ドキドキ自己反省の連続

6000ccに点火:No.2(2004/5)

授業参観

5月に入りきょうまで4つのパイロット授業を参観しました。(退官講義を聴講する多くの機会に恵まれたとはいえ)同僚の通常の講義を聴くのは初めてです。その意味である興奮を覚えるのは当然だし、またわたくしには初めて聴く分野である場合もあり、たのしいという感慨がわいてくるのも当然です。
しかしそれだけではない。それは何だったのか。いくつかの「参観」をした後、授業を聴きながらドキドキしているとき、わたしの講義はあれでよかったのか、という反省をしていたことに気づきました。

思考は講義の文脈を追いかけているのですから、反省といっても断続的です。とはいえこの反省は通奏低音のように、講義を聴くわたしの心の中で続いていたようです。中園聡先生の「先史・歴史文化論」の場合を例にとって、この反省のゆえんを考えてみました。
科目のテーマは「弥生時代はいかにして始まったか―弥生時代開始のプロセスとその意義」です。わたしが聴講した日は、朝鮮半島と九州西北部で発掘された弥生時代早期の遺構、各種の石器・土器を比較しながら、先生のいう「弥生革命」の秘密(プロセス)を解明する授業でした。
なかでも両地域の壷にみられる石でみがいた痕跡の違いに注目して、新しい文化の渡来とその適応の様相を探ろうとする方法は、圧巻でした。わたくしの言葉でいえば、文物をみてある観念からそれを解釈するのではなく、文物をみて、その背後にあるシステム、あるいはシステムを支えている「知」の形成・様式を探る、そういう認識のしかたです。もう少し前にこの考えに接していたら、わたしの講義はもっと洗練されていたろう―ドキドキの反省です。

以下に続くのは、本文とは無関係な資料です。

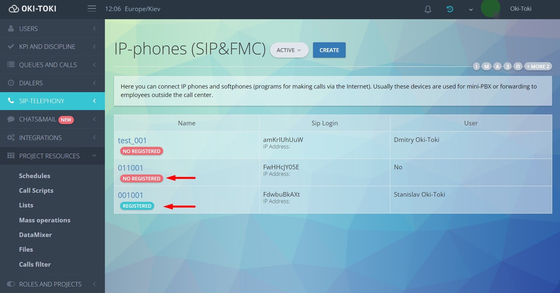The image size is (560, 293).
Task: Click the REGISTERED status badge
Action: pyautogui.click(x=137, y=206)
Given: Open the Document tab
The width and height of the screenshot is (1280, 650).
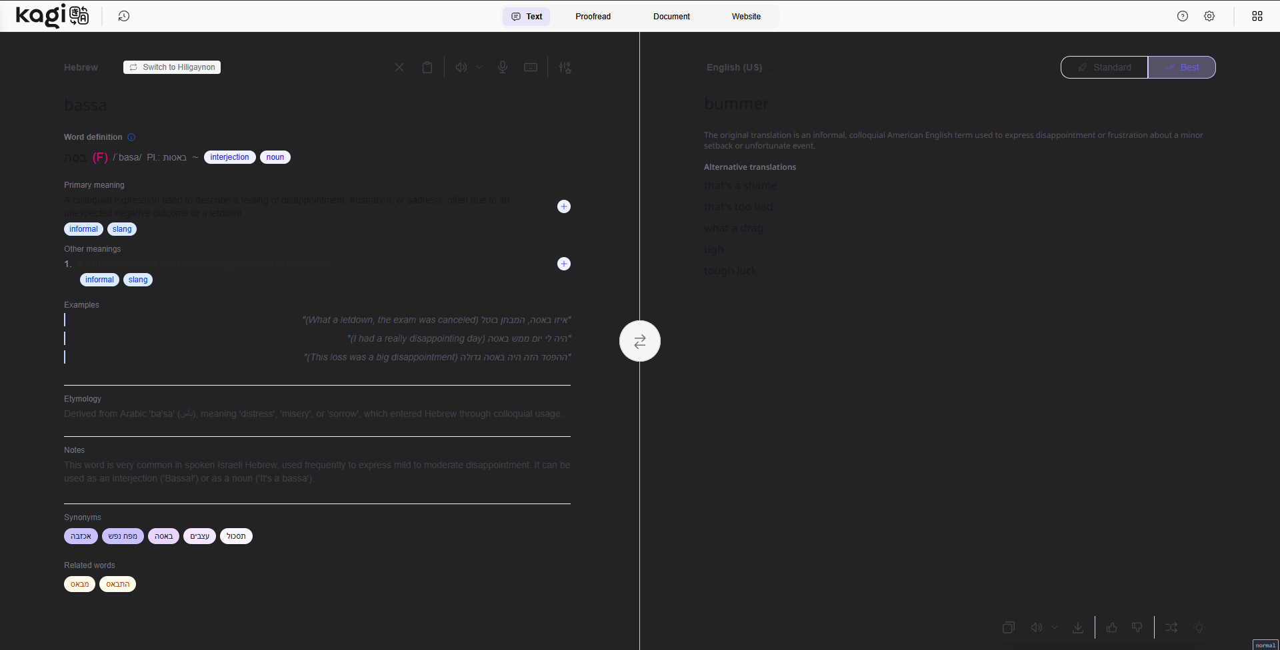Looking at the screenshot, I should tap(671, 17).
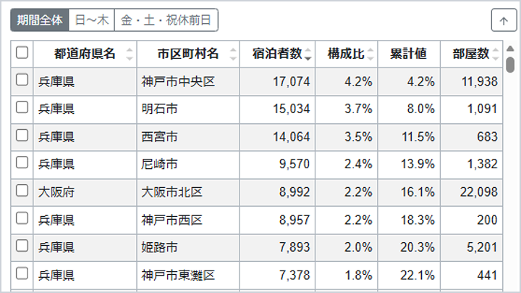Check the 明石市 row checkbox
Viewport: 521px width, 293px height.
click(22, 108)
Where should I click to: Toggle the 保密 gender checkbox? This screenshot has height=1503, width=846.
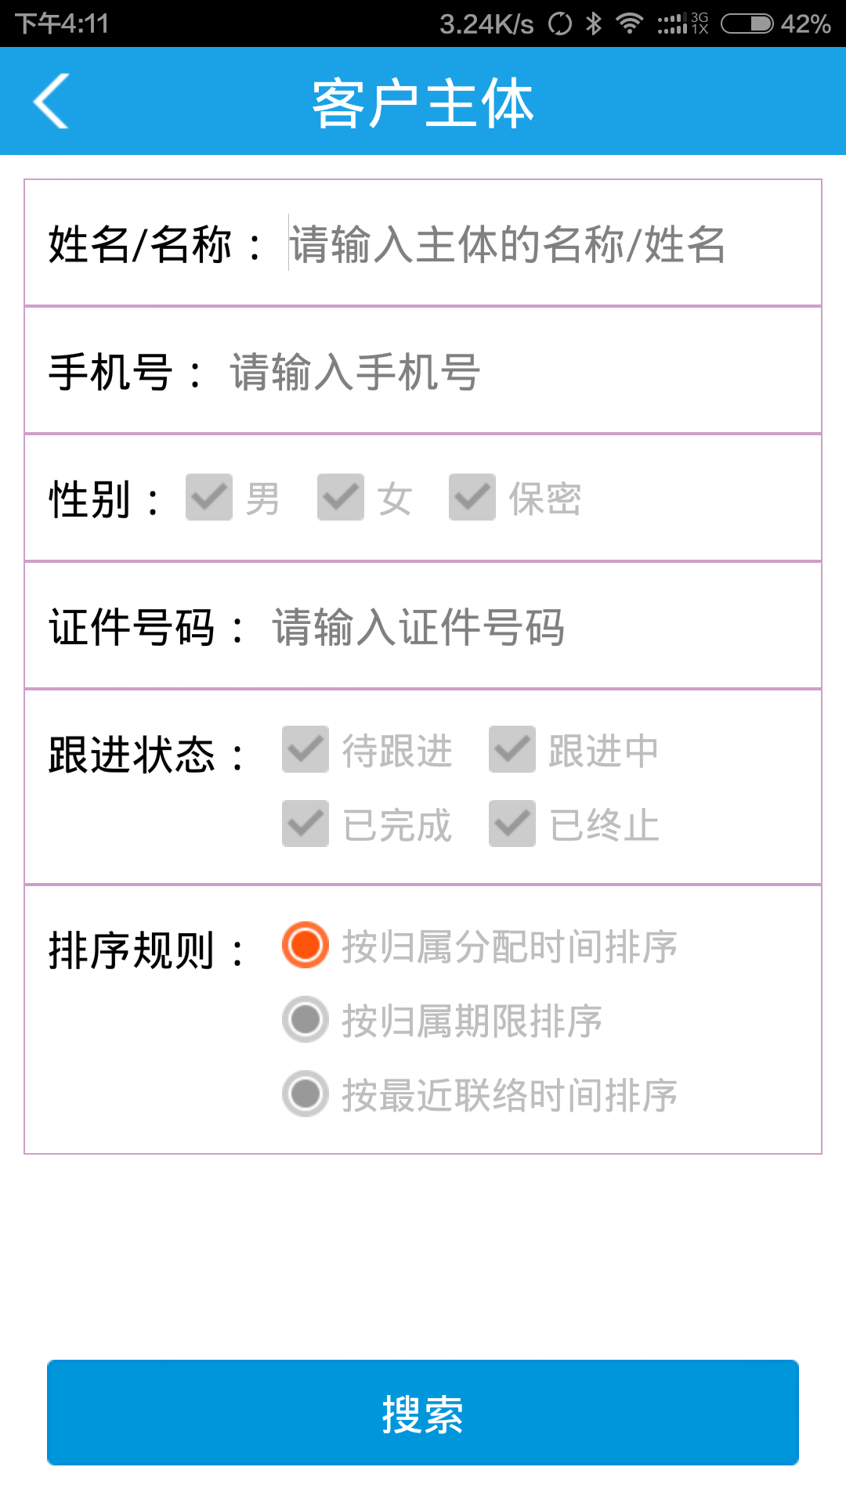472,497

わたくしの専門は経済学ですが、去年の7月まで3年余り、ある大学の社会学部産業社会専攻で「産業経済論」を担当しました。経済理論の研究で必要でありながら研究されていない重要な領域、(産業)技術・制度と社会の共進化という分析に手をつけ始めていたので、お誘いを受けてよろこんで移りました。
社会学系、経済・経営系のスタッフのほかに、産地・産業集積、科学技術史、知識・技術の創生と社会的メインテナンスの領域で、優れた研究者がおられたことも、魅力でした。(ちなみにこの専攻はその後、社会システムデザイン専攻に改編されましたが、改編にいたる議論はたいへん充実したものでした)
産業経済論の担当はもちろん初めてです。したがってその分野の標準的な研究文献をいくつか読みましたが、ほとんどが特定の産業をとりあげ、その由来と現状、国際比較を行うというスタイルをとったものでした。
おそらく数年もたてばその知識は「陳腐化」するだろう、それでは学生たちにできるだけ陳腐化しない「なに」を教えるべきか。1年間模索しているうちに考えたのが、産業社会にみられる特徴的な現象をシステムとしてとらえ、その背後にある「知」の形成の動態として講義するという方法でした。産地・産業集積、トヨタ的システム、イギリス産業革命、ITと社会などそういう方法で講義する努力をしました。自分の研究能力が試されていると感じながらです。

 「参観」は授業を行うひとを啓発することにつながる。単純にそう思っていましたが、参観に参加して啓発を受けたのは、いずれの講義でも、わたくしでした。パイロット授業が与えてくれた予想もしない体験であり、発見です。「参観記録」にならないドキドキの参観をこうして続けるつもりでいます。